● **Text section**:

↓

Numerical Analysis of the Failure of a 3D-Printed Knee Joint for a Transfemoral Amputee

Abstract

A leg prosthesis is a tool that can help people with disabilities due to amputation or birth defects. Prosthetic leg products created through the 3D printing process on the knee joint have been reported to have cracked after two months of use. The purpose of this study was to observe the causes of failure of knee joints in prosthetic legs printed using the 3D printing method. The numerical method based on the finite element method, ANSYS Workbench 2023, was chosen to complete the structural simulation. The model parameters observed in the simulation were the printing orientation, model position, and equivalent plastic strain of PETG, ABS, and PLA. Several print-direction positions were considered in this simulation, namely 0°, 45°, and 90°. Static simulation of the structure was performed because only the static forces acted on the knee joint. Static forces were obtained by applying the principle of static equilibrium to rigid objects. The results of the numerical simulation showed that damage to the knee joint made of PTEG was caused by the plane of 90°. The orientation position causes the force received in the perpendicular direction of the knee joint component; thus, it tends to break the printing layers. The ideal printing orientation for the knee joint is 0° orientation. This orientation is considered suitable because it has the highest safety factor compared to other orientations.

↑

● **Recorded information**:
↓

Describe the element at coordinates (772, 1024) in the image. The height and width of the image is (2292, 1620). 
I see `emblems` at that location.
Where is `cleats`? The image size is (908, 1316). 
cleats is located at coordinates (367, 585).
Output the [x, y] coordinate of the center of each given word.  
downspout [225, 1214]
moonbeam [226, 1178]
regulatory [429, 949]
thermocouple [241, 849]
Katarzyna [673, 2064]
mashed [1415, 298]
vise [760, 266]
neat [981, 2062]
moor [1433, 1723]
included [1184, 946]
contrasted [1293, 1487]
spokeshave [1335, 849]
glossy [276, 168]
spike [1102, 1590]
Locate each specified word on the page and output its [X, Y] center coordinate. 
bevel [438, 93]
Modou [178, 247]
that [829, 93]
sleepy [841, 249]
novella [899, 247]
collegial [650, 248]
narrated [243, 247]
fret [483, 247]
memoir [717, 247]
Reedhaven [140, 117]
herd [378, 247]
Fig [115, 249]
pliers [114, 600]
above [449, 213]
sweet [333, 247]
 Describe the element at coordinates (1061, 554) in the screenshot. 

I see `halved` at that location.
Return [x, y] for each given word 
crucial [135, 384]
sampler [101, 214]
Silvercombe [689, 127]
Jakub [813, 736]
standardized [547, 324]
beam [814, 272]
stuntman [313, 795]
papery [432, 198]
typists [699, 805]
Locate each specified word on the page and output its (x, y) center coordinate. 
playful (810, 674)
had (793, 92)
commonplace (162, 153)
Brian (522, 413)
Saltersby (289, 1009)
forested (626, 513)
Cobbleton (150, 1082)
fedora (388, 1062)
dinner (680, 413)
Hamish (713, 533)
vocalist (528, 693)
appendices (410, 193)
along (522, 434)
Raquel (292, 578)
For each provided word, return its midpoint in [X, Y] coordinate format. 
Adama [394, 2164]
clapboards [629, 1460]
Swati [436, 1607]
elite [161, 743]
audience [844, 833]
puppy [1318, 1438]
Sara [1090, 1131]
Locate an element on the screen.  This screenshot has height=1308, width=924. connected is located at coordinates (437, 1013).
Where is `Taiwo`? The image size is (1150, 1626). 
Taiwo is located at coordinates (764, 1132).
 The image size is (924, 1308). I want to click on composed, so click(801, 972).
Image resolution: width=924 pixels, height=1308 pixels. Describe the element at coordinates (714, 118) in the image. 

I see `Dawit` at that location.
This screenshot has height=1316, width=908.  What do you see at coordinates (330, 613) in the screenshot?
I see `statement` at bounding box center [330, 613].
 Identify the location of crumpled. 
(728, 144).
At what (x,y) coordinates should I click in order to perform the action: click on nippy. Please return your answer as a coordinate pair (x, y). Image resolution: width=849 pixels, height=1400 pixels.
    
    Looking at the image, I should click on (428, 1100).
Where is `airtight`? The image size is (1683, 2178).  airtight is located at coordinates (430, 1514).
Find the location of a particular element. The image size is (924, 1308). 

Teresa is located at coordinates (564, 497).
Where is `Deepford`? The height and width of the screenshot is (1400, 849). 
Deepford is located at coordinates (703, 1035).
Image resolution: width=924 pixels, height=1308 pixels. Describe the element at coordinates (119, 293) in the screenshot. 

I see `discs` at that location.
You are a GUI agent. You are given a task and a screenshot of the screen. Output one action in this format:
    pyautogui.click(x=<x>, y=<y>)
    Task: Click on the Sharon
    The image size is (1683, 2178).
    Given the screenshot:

↑

According to the abstract, which printing orientation is ideal for the knee joint? The entries come from a different source than the abstract.

● **Written solution**:
The 0° orientation.